If I asked you how Lyme disease presents, you would have to ask, “What phase is it in?” In primary Lyme, there are erythema migraines; in primary syphilis, they’ll have that painless ulcer. Phase two looks different, as does phase three. The same is true of pertussis, which makes it a bit tricky. Here’s how I remember that: pertussis has three s’s in it, just like there are three different phases.
There’s the catarrhal phase, the paroxysmal phase and the convalescent phase, or CPC. Catarrhal means inflammation of the mucous membranes, especially the respiratory tract, with excessive secretions. In this phase, they’re really congested with rhinorrhea. They’re producing a lot of gook. The initial phase is when they’re most contagious. Next is the paroxysmal phase. This is the long-acting inspiratory whoops, and it can last two to three months.
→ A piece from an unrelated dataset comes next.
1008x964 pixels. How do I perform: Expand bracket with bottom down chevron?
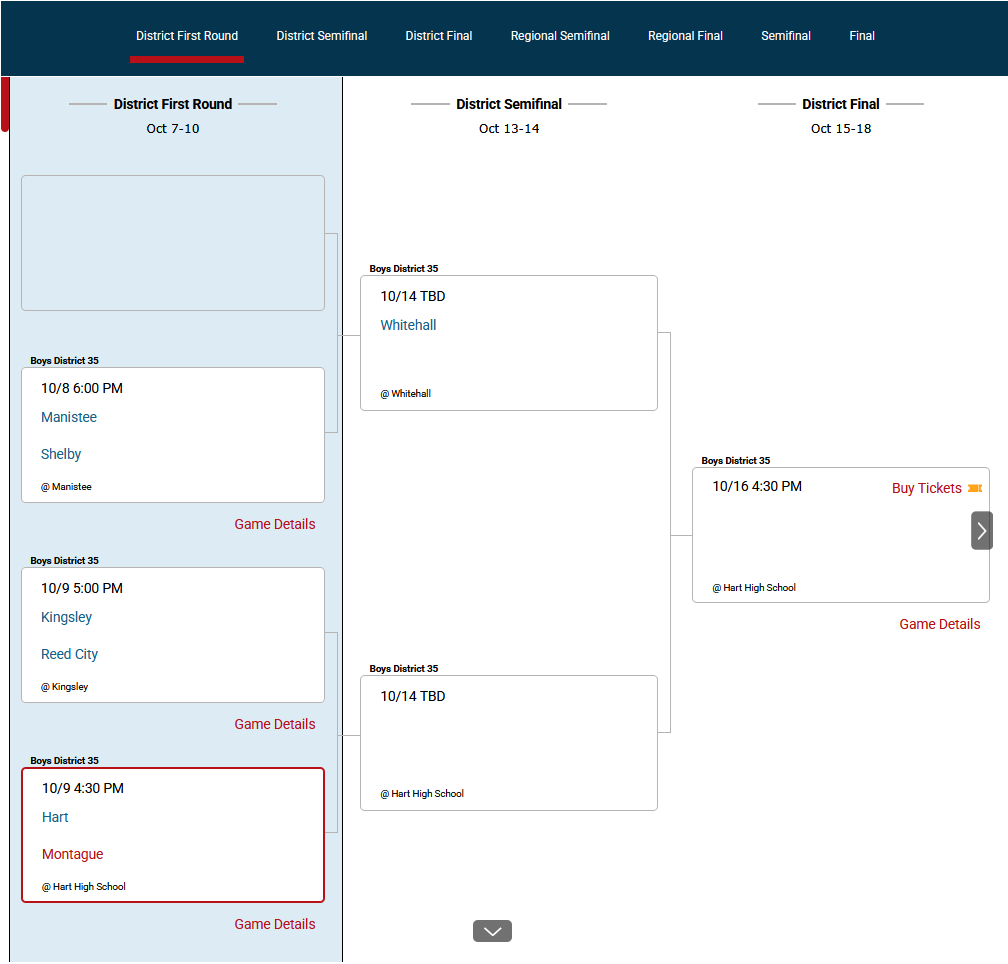point(492,931)
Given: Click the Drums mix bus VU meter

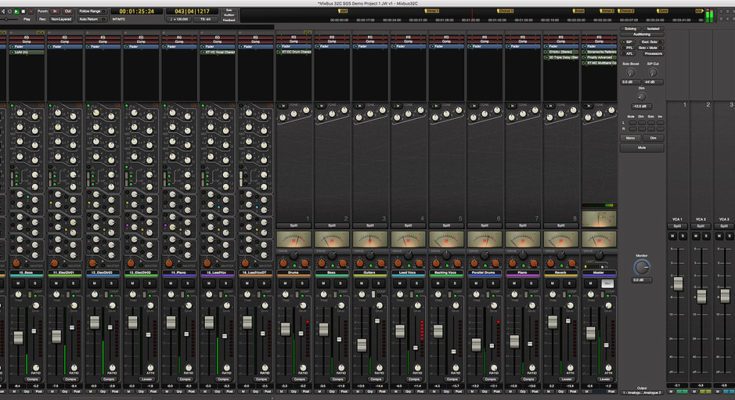Looking at the screenshot, I should 293,240.

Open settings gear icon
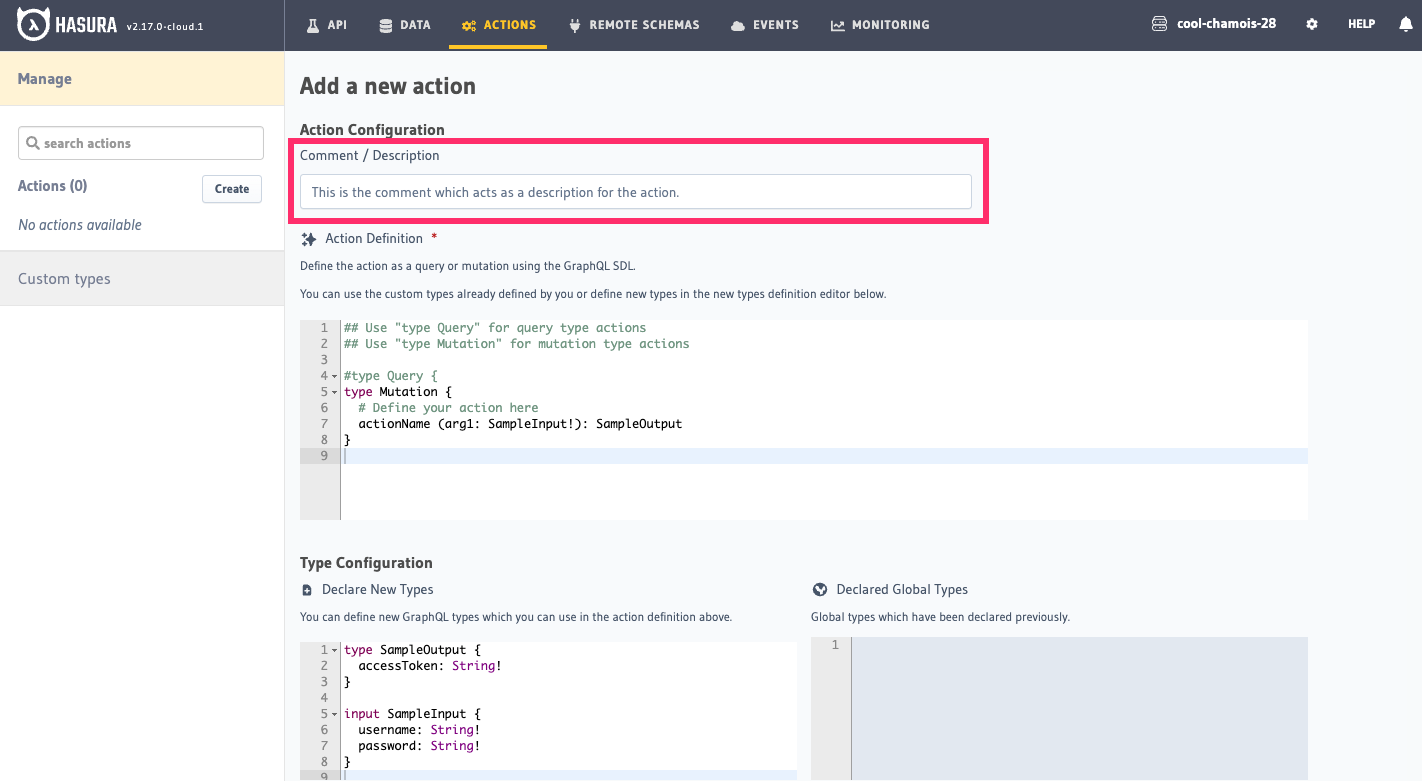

Again, the usual presentation is kids less than six months old and they have these paroxysmal coughs. Often, they cough so much that the barrel receptors in the lungs cause them to vomit. So, there’s this emesis and they can have some degree of apnea as well.
Pertussis is bacterial, but it’s a little tricky. This is the only situation I’ve ever seen in medicine where a bacterial disease gives you lymphocytosis. Lymphocytosis is typically seen with viral infections. Diagnostically, the gold standard is going to be the nasal pharyngeal swab, similar to RSV. The treatment for less than six months is inpatient and Azithromycin for 10 days. We have to be really careful of close contact precautions so it isn’t transmitted to others. A couple of years ago, the CDC recommended including acellular pertussis in everyone’s immunizations because of an outbreak.
If you are sitting for the Pilot PANRE, this is one of the hacks you should be using to help you succeed. However, the old PANCE and PANRE were a lot trickier than what the NCCPA is doing now. For the Pilot PANRE, you just need to know good, solid, walking-around medicine. That’s a really good thing.
The best hack I can give to you is to tell you to really know good medicine. Know that when you have an infant under six months old, sure they could have a cold. It could also be RSV or pertussis; know how to work that up.